Friday, February 13, 2015

More than 50 Shades of Grace

I have to be honest I have never read the book or even know the author's name.  But I do know that I have seen countless posts on social media ranting about the movie, 50 Shades of Gray.  I assume  what I have read in the reviews are true, and I can positively say, I won't see this movie.  Not because I feel that I am any more righteous for publicly stating that I have decided to protest it, but because my heart breaks for our society as we push past boundaries dancing into these shades of gray.  Our fancy footwork swirls our souls  through the black paint of a master artist's pallet as his artwork deceives us in thinking our culpability is merely a shade of gray.  There is a poetic  nostalgia that accompanies the term gray, when applied to our indiscretions.  Calling them gray gives us the opportunity to rationalize and justify.  However, this monochromatic art work of Satan deliberately fools us as we contrast our own  grays to those that are darker.  Gray is the favorite color of deception and is a more pleasant to utilize in conversation than the word sin. The costly price of these shades of gray  is death, but God offers, through Jesus, a vibrant future colored by redemption, sanctification, and life eternal. (Romans 6:22-23)

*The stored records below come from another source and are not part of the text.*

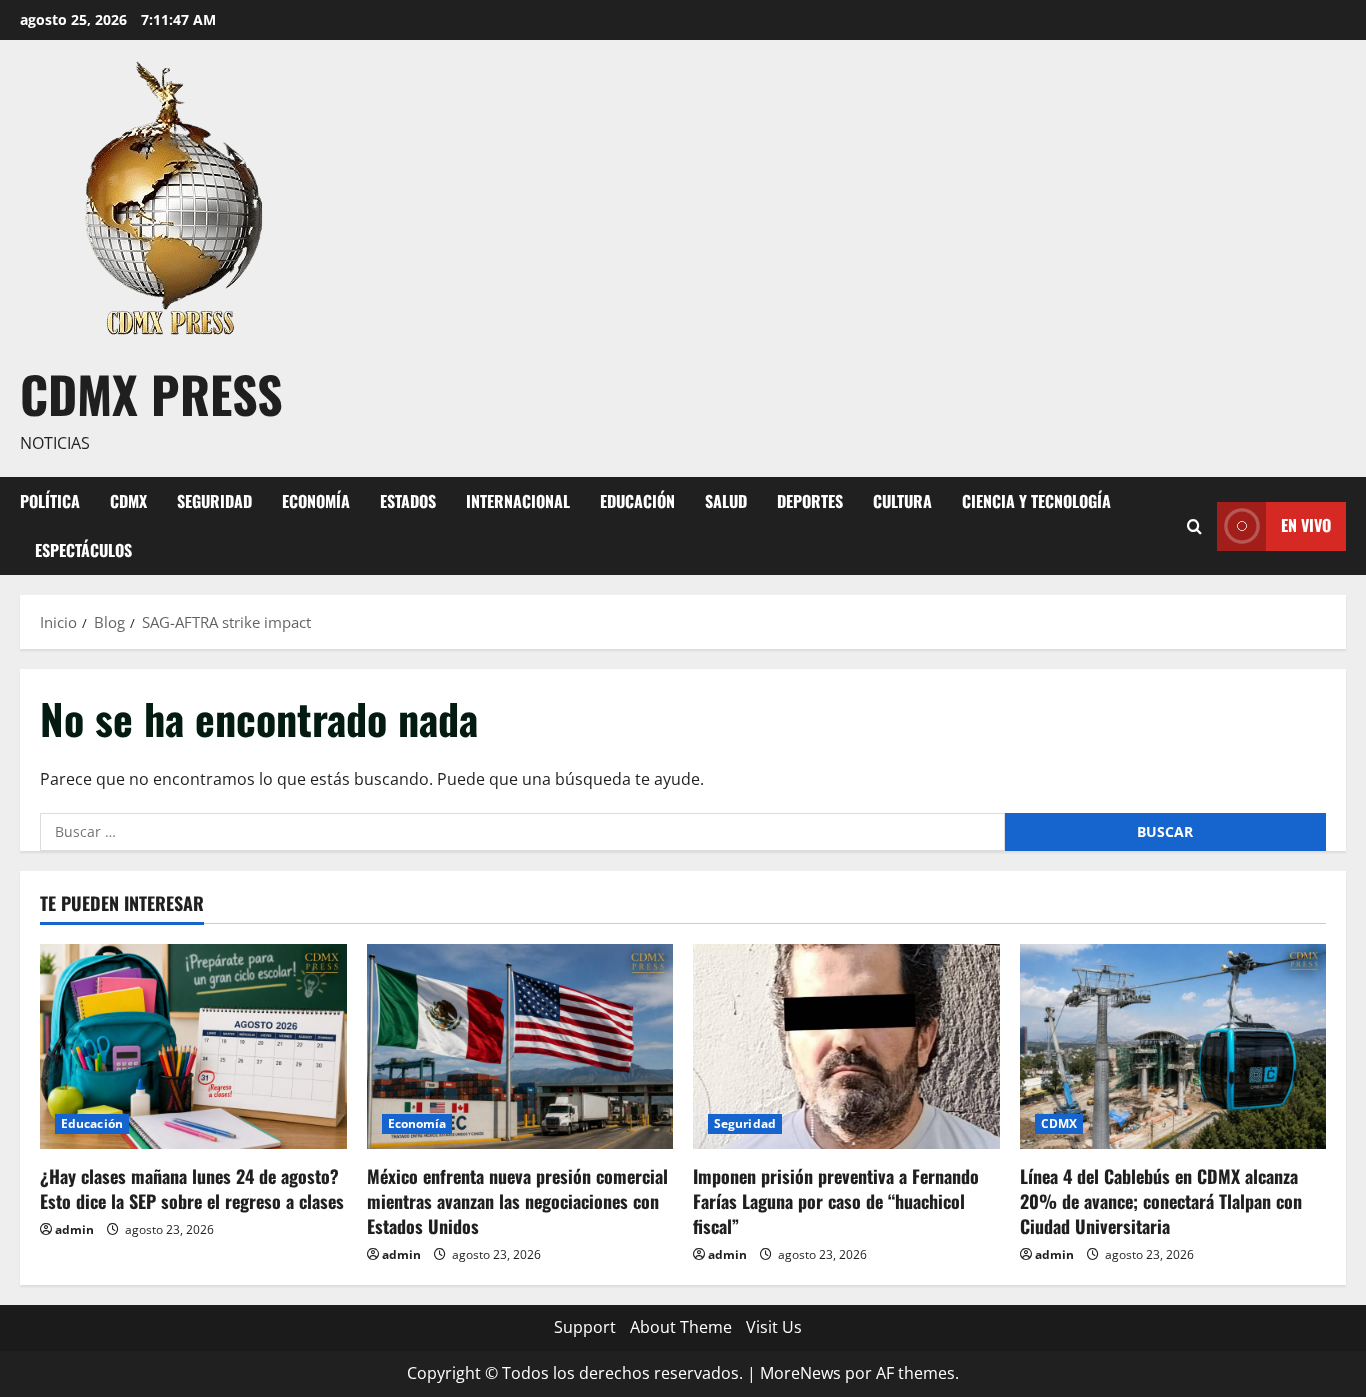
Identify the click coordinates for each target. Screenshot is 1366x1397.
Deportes (810, 501)
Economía (316, 501)
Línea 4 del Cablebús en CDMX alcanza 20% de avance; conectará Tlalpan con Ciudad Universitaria (1161, 1201)
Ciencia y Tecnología (1036, 501)
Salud (726, 501)
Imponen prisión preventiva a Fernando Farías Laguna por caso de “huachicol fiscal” (836, 1201)
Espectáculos (83, 550)
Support (585, 1327)
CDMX (128, 501)
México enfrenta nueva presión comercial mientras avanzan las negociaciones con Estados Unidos (517, 1201)
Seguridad (214, 501)
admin (74, 1229)
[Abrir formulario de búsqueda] (1194, 525)
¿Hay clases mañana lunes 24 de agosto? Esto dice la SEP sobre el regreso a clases (192, 1188)
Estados (408, 501)
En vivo (1306, 525)
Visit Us (774, 1327)
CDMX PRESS (151, 393)
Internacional (518, 501)
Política (50, 501)
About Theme (681, 1327)
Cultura (902, 501)
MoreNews (800, 1373)
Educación (637, 501)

It is easy and right to look at this sinful phenomenon of the gray scale as a believer and publicly denounce it.  We must be careful though, focusing on the evident sin of others may make us feel better about ourselves for a short while.  But, I am wondering, as we judge the people who have or will support this movie, if we are ignoring the gray hue called condemnation in our own hearts.  If we are unlike an angry crowd lawfully ready to throw stones at the woman caught in her own shades of gray. (John 8)  My mind wrestles with what Jesus might have been thinking as he drew in the sand, and then to thoughts of the guilty woman as she was offered grace.  I am in awe of transformation done in the life of that abused woman because of grace.  I don't agree with this movie.  In fact, my frustration with its content makes me want to toss tables as Jesus did while his temple was being defiled by many shades of gray.  But I am not yet complete or perfect like Jesus and can't ignore the shades of gray in my own heart, while clinching to a stone of  judgment.  I pray that those lost in shades of gray be overwhelmed by shades of grace as we drop our stones in the dust, instead of throwing them.  When the dust settles, will we be like that angry crowd who hold on to pride and simply walk away? Or, will we stay to proclaim the Glory of God through our testimonies of His limitless shades of grace?  It is through the work Jesus has done in our own failures that demands that we overflow with the abundant grace.  The gray scale can be reversed as we  dance on injustices with compassion.  We are transformed with every step toward Christ because He has removed our shades of gray as far from us as the east is from the west.  We can stand confidently pure because He didn't come to condemn us but to offered unmerited favor.  For this reason do protest this book and movie, but in humility and with mercy, so that the world may turn from their shades of gray, and be transformed by Jesus' shades of grace.